Zimmerman House gets new coat for winter
Painters recently work 1874 historic home on Sandy
The lovely old girl with the frilly woodwork at 17100 N.E. Sandy Blvd. has a shining new coat of paint.
Painters recently finished work on the 1874 Zimmerman House, a $28,000 project that will help the Queen Anne Victorian face another winter.
'As you know, time and the East Multnomah County weather is never on our side,' commented Dodi Davies, president of the Fairview Rockwood Wilkes Historical Society, which cares for both the Zimmerman House and Fairview's Heslin House.
Davies, who has worked on restoration of the Zimmerman House for more than 10 years, estimates that the organization has spent about $170,000 in the last decade on restoration, preservation and replacement work on the Zimmerman house, the centerpiece of the 6-acre Zimmerman Heritage Farm, a city of Gresham park.
No one denies that an old house is a money pit. In the last decade Zimmerman restorers rebuilt the foundation, upgraded the security system, restored and repaired the porch and porch roof, patched a hole in the north side of the house, replaced skirting along the bottom of the structure, stabilized the basement, repaired the chimneys and replaced the roof and gutters.

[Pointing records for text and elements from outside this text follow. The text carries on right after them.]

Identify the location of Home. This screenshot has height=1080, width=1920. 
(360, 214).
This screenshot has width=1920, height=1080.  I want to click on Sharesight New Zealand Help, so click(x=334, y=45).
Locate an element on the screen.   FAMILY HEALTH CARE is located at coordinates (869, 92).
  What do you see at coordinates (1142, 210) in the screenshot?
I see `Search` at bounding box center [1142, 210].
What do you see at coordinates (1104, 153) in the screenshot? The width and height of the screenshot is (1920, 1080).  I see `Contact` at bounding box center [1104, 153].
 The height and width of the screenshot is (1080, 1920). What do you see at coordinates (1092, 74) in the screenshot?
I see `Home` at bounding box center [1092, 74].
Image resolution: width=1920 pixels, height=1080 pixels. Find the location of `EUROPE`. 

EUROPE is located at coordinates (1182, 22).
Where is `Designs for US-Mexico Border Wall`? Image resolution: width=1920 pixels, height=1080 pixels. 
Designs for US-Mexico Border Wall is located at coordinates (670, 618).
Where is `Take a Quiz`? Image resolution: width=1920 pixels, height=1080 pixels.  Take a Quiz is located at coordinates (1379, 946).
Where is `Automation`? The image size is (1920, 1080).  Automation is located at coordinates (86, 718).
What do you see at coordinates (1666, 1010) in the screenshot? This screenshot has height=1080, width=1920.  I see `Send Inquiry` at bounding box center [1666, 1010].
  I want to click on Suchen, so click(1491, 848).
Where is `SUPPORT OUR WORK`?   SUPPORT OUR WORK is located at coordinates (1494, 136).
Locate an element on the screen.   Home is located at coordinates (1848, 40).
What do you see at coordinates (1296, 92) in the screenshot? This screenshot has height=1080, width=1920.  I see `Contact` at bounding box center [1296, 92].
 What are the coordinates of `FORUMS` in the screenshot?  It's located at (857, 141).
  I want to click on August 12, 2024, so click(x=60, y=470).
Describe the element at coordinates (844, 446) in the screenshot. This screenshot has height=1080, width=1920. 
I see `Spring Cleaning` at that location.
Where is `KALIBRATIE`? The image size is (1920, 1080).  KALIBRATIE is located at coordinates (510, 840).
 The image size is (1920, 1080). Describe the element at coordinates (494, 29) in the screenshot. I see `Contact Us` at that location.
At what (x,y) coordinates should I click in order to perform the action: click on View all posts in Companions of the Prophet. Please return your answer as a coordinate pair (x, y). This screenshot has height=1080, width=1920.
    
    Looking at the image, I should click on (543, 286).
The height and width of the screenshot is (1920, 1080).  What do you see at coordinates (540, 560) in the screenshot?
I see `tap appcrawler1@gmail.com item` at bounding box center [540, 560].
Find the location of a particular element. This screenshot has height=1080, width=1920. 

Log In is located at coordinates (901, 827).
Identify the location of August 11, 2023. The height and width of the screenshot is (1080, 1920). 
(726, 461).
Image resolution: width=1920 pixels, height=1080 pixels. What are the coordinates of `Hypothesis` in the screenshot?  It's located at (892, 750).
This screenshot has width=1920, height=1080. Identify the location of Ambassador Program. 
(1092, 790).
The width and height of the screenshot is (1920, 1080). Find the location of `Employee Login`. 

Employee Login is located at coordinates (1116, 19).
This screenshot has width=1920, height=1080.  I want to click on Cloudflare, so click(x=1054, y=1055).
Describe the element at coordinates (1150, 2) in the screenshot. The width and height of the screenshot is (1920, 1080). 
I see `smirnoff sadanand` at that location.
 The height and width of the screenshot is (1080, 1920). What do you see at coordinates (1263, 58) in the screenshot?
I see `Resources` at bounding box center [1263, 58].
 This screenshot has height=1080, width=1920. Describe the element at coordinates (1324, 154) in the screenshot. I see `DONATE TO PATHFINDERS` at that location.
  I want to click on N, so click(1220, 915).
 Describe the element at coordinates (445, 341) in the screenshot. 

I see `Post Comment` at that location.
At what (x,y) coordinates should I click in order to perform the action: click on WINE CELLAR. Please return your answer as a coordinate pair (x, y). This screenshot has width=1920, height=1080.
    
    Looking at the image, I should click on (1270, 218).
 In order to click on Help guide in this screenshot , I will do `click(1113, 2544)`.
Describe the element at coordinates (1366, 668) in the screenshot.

This year they were hit with failure of the furnace, leaving volunteer curators to work in gloves and sweaters until a new furnace was installed.
Davies said the society raised $11,000 toward a paint project that would have included extensive preparation and removal of all the old paint, resulting in the $60,000 estimate. But with money tight, weather closing in, and an offer of financial help from the city of Gresham, historians shaved down the project to $28,000.
To help save costs, volunteers will restore, paint and rehang the shutters.
'We started raising the money for the paint job soon after the roof was completed in 2003,' Davies said. 'We still want to get the garden room restored and finish up some stabilization under the kitchen this next year … with restoration work, the job is never done. But I'm happy to say we're not in crisis mode anymore.'
Meanwhile, the Gresham parks department is moving forward with a plan for restoration of the gardens at the home, which was occupied by members of the Jacob Zimmerman family from 1874 through 1992. Isobel Zimmerman, the last member of the family, died at age 93, bequeathing the house and 2.5 acres to the historical society.
The Zimmerman House is open for tours on the third Saturday of the month, 10 a.m. to 3 p.m. at 17100 N.E. Sandy Blvd. On the next tour day, Saturday, Nov. 18, a new host, 11-year-old Mackenzie Erickson, who attends school in East Multnomah County, will join the volunteers at the home.
'Since four little girls were raised in the house, I thought it was especially appropriate to have a young lady as host,' said Judy Lenhart, curator. Lenhart picked this year's crop of Concord grapes from the property and made grape juice. 'Just as Isobel used to do,' Lenhart said. Mackenzie Erickson, the home's newest volunteer, will help serve the grape juice.